AI in Human Capital Management: Privacy
/By Evelyn Donatelli
AI (Artificial Intelligence) plays a rapidly growing role in Human Capital Management (HCM). HCM is an industry ripe for disruption, especially within the hiring function of the role, in which HCM employees face with unmanageable numbers of applications. For example, Johnson & Johnson (J&J, $JNJ), a consumer-goods company, receives 1.2m applications for 25,000 positions every year.
Enter: Companies like HireVue, a video interview software start-up (in late stage venture funding) for recruiting and hiring, which is already used by a swath of companies, including Goldman Sachs and Unilever. HireVue reads body language for subconscious cues via recorded video interviews. Applicants may know they are interviewing via HireVue, but may not realize this is a feature of the program. The cues read by the software include facial expressions and voice tones. Supporters of the use of AI in the hiring process claim the software helps applicants by doing a more effective appropriability screening: “Athena Karp of HiredScore, a startup that uses algorithms to screen candidates for J&J and others, says only around 15-20% of applicants typically hold the right qualifications for a job...and that technology is helping to ‘give respect back to candidates.’”

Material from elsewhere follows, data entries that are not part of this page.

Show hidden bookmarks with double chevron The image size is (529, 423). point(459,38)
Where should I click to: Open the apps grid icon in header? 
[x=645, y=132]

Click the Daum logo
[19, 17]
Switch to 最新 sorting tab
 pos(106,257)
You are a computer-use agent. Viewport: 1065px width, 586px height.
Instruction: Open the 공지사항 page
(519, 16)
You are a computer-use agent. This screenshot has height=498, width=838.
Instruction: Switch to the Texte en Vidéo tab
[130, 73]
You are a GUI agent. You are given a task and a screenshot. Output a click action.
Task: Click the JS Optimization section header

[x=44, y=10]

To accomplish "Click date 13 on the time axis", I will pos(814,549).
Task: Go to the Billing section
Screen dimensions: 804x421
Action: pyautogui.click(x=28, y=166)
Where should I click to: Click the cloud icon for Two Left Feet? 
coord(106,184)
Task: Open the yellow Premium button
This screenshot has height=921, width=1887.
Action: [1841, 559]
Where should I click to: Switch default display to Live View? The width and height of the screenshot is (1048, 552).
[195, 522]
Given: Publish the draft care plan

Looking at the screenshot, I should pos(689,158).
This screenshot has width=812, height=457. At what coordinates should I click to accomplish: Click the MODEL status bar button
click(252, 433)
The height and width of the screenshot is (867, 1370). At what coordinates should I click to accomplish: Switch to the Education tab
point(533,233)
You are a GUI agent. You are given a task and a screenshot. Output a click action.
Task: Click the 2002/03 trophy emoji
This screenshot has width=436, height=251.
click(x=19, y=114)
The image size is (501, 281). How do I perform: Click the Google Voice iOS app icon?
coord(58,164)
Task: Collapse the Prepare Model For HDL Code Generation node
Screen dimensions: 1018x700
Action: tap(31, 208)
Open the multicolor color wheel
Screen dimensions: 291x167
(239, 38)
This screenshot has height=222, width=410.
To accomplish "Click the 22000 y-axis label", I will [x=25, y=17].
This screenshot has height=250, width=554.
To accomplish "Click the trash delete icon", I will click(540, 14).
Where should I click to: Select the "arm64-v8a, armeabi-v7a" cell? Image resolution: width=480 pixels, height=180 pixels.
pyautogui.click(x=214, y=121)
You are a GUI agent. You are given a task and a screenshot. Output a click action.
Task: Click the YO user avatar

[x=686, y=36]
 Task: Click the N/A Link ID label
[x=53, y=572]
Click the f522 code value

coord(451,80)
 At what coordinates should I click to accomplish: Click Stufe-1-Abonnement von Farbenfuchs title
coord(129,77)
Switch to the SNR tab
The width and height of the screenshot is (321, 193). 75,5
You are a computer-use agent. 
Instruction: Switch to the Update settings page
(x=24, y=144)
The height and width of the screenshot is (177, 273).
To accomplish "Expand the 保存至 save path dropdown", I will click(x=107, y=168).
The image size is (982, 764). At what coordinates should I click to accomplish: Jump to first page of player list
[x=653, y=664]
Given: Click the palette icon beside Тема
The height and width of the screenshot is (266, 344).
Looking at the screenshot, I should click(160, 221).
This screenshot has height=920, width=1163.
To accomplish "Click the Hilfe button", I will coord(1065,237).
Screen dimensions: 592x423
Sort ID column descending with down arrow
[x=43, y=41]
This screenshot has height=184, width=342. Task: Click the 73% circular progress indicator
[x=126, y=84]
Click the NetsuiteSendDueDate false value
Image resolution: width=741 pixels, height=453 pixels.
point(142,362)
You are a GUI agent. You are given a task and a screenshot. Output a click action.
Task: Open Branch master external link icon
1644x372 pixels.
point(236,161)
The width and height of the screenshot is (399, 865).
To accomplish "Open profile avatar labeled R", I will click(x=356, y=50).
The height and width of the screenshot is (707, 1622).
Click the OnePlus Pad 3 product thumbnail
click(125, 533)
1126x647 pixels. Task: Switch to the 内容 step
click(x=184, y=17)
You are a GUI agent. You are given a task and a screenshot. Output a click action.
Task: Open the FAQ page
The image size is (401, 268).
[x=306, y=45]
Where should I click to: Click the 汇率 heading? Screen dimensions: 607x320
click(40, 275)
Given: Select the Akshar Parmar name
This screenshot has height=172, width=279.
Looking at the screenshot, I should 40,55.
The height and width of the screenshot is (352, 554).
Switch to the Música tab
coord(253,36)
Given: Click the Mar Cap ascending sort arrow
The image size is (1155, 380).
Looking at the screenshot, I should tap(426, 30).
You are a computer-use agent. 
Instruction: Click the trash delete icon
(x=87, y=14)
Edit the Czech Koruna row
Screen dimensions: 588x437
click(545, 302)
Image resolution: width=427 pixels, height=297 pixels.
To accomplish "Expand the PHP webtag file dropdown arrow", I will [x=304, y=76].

However, there are concerns about inherent biases in the algorithms, and the potential difficulty proving discrimination when a computer is involved in the hiring decision-making process. AI, as a nascent player in the HCM industry, is not currently regulated differently than an “old-school” HCM department would be.
Another application of AI in the HCM role is spurring privacy concerns. Employers are replacing the use of outside consulting firms in favor of using NLP (natural language processing) algorithms to conduct “sentiment analysis” on employees. Privacy is an especially poignant concern here, as the goal of NLP algorithm software like Xander, according to parent company Ultimate Software, functions as follows: “by regularly soliciting feedback from employees and deciphering their true emotions, leaders learn how their employees actually feel and can take steps to facilitate proactive change.”
As technology pushes the barriers of HCM capacity to effectively analyze emotions, and to draw behavioral conclusions reaching beyond the words presented to them, regulators will find themselves in the significant role of protecting the privacy of employees and applicants.